New York provides that criminal offenders who have been convicted of certain drug possession crimes and related offenses have the ability to petition the court to vacate their indeterminate sentences and impose a determinate sentence. Prior to 2009, indeterminate sentences for drug crimes and other offenses were common. The concept behind the indeterminate sentence was that it allowed the court and correctional system to work together to customize a fair sentence for each offender. However, it did not take long to realize that customization could also be a synonym for prejudicial sentencing. The Drug Law Reform Act of 2009 was placed into effect to eliminate the subjective atmosphere created by the process of indeterminate sentences. Indeterminate sentences often meant that the time that one offender served was completely different from the sentence that was served by a person who committed the same crime, often a co-defendant of the same crime. The unjust diversity that befell the victims of indeterminate sentencing was the target of the Drug Law Reform Act of 2009.

Under the DLRA a person who was assigned an indeterminate sentence prior to 2009 could appeal to have their sentence vacated and a new one imposed.
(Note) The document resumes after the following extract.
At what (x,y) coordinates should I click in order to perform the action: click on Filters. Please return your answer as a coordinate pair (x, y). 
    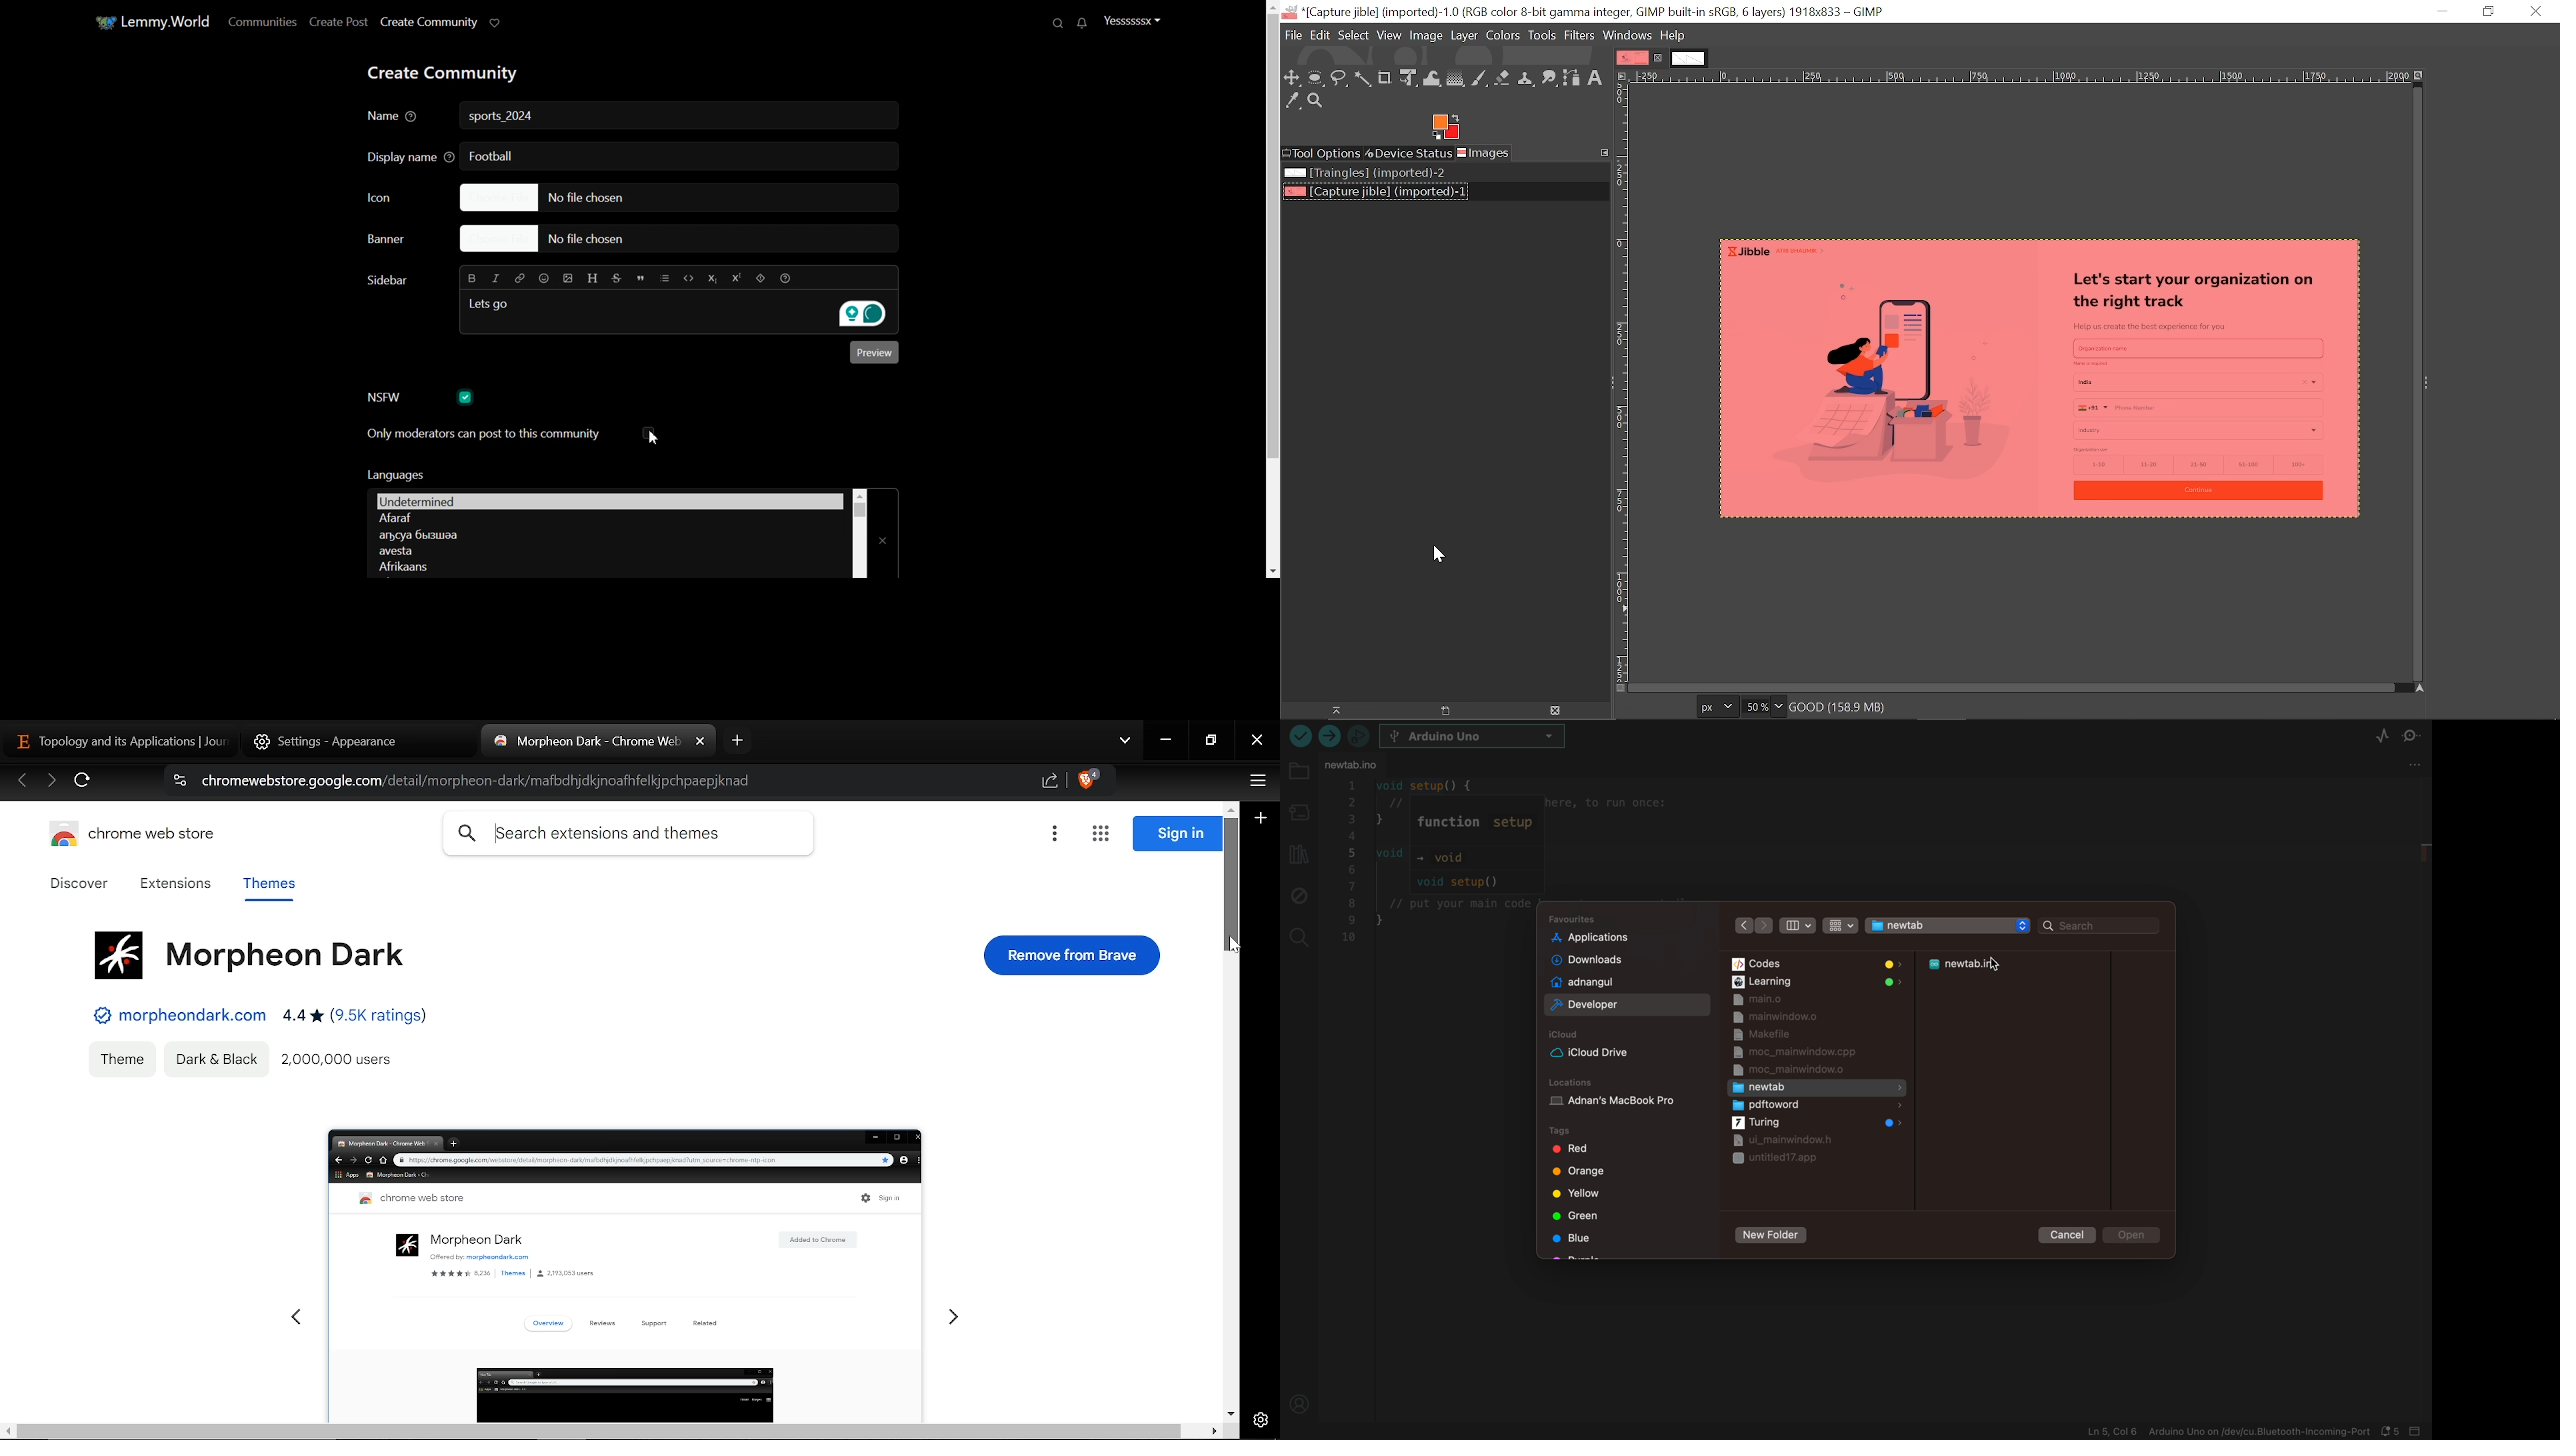
    Looking at the image, I should click on (1582, 36).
In order to qualify for the resentencing, an offender must meet certain requirements. They must not have been convicted of certain violent felonies within ten years of the time that they file their requests. There are also other requirements that are necessary for a person to meet before they can be resentenced.

One inmate who petitioned for a review of his sentencing under the DLRA of 2009, was incarcerated based on his conviction on November 5, 2004 for the criminal sale of a controlled substance in the third degree. The criminal sale of a controlled substance in the third degree is a class B drug felony in the state of New York. One of the requirements for resentencing under the DLRA is that the offender is an addict and needs treatment for a drug addiction rather than incarceration. This offender contended that he was not a drug dealer at all, but that he was actually an addict who was dealing to support his own habit. He requested resentencing under the DLRA.

The court began a review of his record. What they found was that the offender was convicted of selling cocaine and marijuana on nine separate occasions within the year that he was incarcerated in 2003. On May 29, 2003, the offender was arrested with more than one-eighth ounce of cocaine (cocaine possession). When the police officers executed a search warrant of the offender’s home, they recovered more narcotics and small glassine baggies that are commonly used by drug dealers to repackage their product for resale. The offender was charged with a class B felony and sentenced to an indeterminate prison sentence of 7 ½ to 15 years incarceration. He was allowed to remain free on bond while his sentence was being processed. During that time, between September 1, 2003 and November 30, 2003, the offender was charged with having sexual intercourse with a thirteen-year old girl at least five times that resulted in her becoming pregnant with his child. The offender was thirty years of age at the time.

When the girl told him of her pregnancy, he moved out of the apartment building where he was living since she and her family also resided in the same building. On January 24, 2004, he was arrested in New York County for assault in the second degree relative to a drug transaction in which the case was dismissed. On March 3, 2004 he was arrested for the rape in the second degree of the thirteen year-old girl in his apartment building. He was later arrested for violating probation and robbery. Based on his history, the court determined that he would not be a good candidate for re-sentencing. His request was refused.